Jumlah Penduduk Perempuan Maluku Utara yang Mencapai 506 694 jiwa, (Sumber. BPS Malut). Seharusnya Mampu untuk mendongkrak kapasitas Perempuan dalam Kontestasi Perpolitikan, sehingga perempuan tidak hanya dijadikan sebagai Vote Getter (Pendulang Suara), Berdasarkan Data Kategori Keterwakilan Perempuan di Parlemen, dalam Peningkatan Keterwakilan Perempuan Pada Pemilu 2019 menunjukan Peran Perempuan dalam Kontestasi Politik di Maluku Utara hanya Mencapai 8,89 % dengan kategori Rendah,  sangat jauh dari angka 30 % yang disediakan oleh Negara.(Sumber Keputusan KPU No. 417/Kptsn/KPU Tahun 2014).

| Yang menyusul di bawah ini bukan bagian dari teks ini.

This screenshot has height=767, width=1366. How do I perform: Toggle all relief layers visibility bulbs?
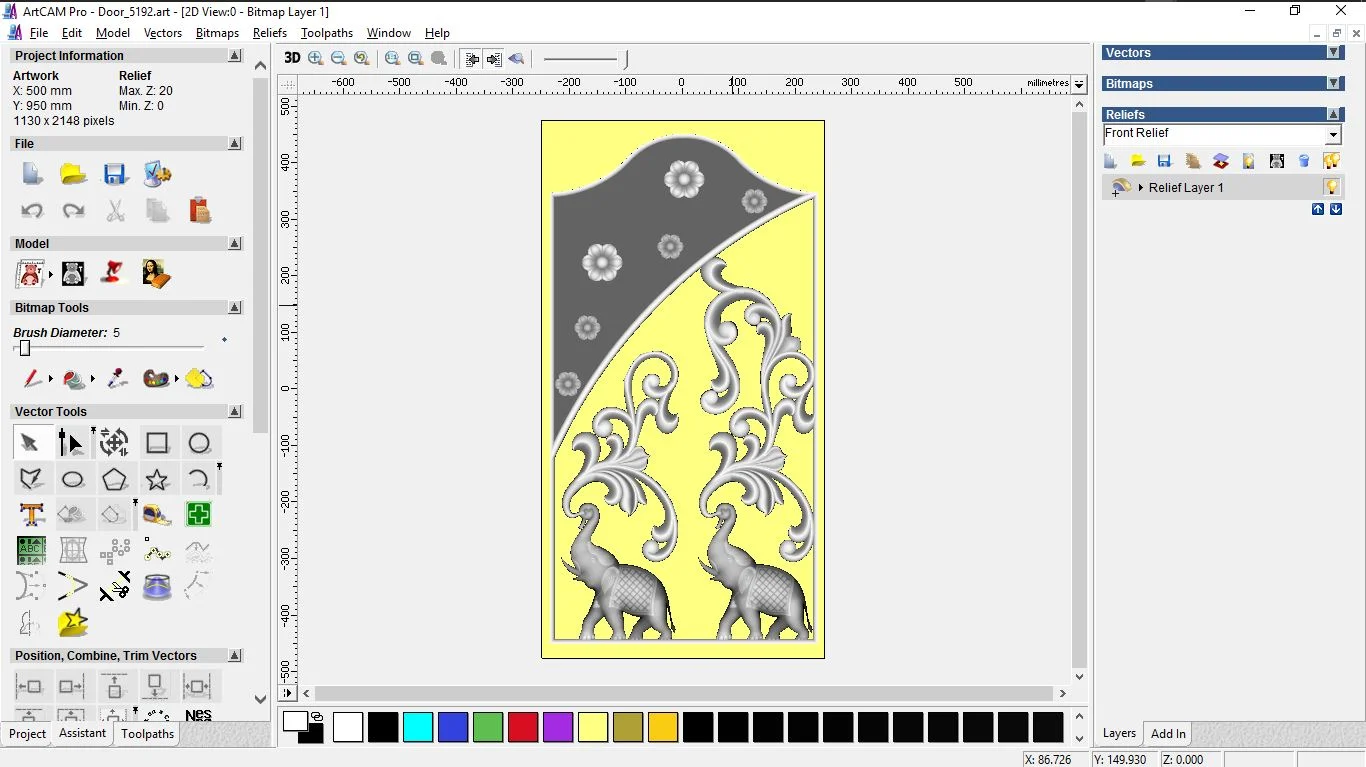pos(1331,161)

Disparitas angka Pencapaian Kontestasi Politik Perempuan Maluku Utara yang tidak Mencapai angka 30% menyiratkan terdapat Hambatan-hambatan Keterwakilan Perempuan Maluku Utara dalam Parlemen, PertamaAspek Budaya, Doktrin Budaya Patriarki, yakni Perempuan selalu di sampingkan dari jabatan-jabatan Publik dan Menjabat jabatan yang berbau Feminis, Kedua. Aspek Prosedural yakni Ketidakramahan Parpol pada Perempuan, sebeb perempuan hanya dijadikan sebagai tempat pendulang suara Vote Getter dalam aktifitas Kampanye Politik, perempuan hanya di jadikann Sebagai Sarana Mempromosikan Kandidat namun tidak ikut dalam membahas masalah sentral yang ada pada daerah. Ketiga Pendidikan Politik Perempuan yang tidak memadai, sehingga perempuan lebih memprioritaskan diri sebagai penyumbang suara.
Untuk itu Pentingnya Pertama, Pendidikan Politik Praktis Bagi Perempuan, yakni selain Membahas Permasalahan Daerah. Perempuan juga harus mengetahui haknya dalam Kontestasi Perpolitikan di Maluku Utara, serta membahas isu- isu sentral gender dalam Ekopol dan Hukum, dalam bentuk Seminar maupun diskusi Publik, karena dengan Kesadaran Pendidikan Politik Praktis Perempuan, Perempuan dapat Mengetahui mengapa perempuan perlu berperanserta dalam politik, Kedua,Bentuk sosialisasi aturan Kepada Perempuan Maupun Parpol tentang Kewajiban Keterwakilan Perempuan 30 Persen dalam Politik dengan tujuan Memberikan Pemahaman Baik kepada setiap Perempuan  dan Parpol terkait HakPerempuan yang dijamin Negara.Jika Kesadaran Perempuan dan Parpol terus dipupuk maka Segmentasi Perempuan Maluku utara dalam Politik Mampu mencapai angka yang harapkan.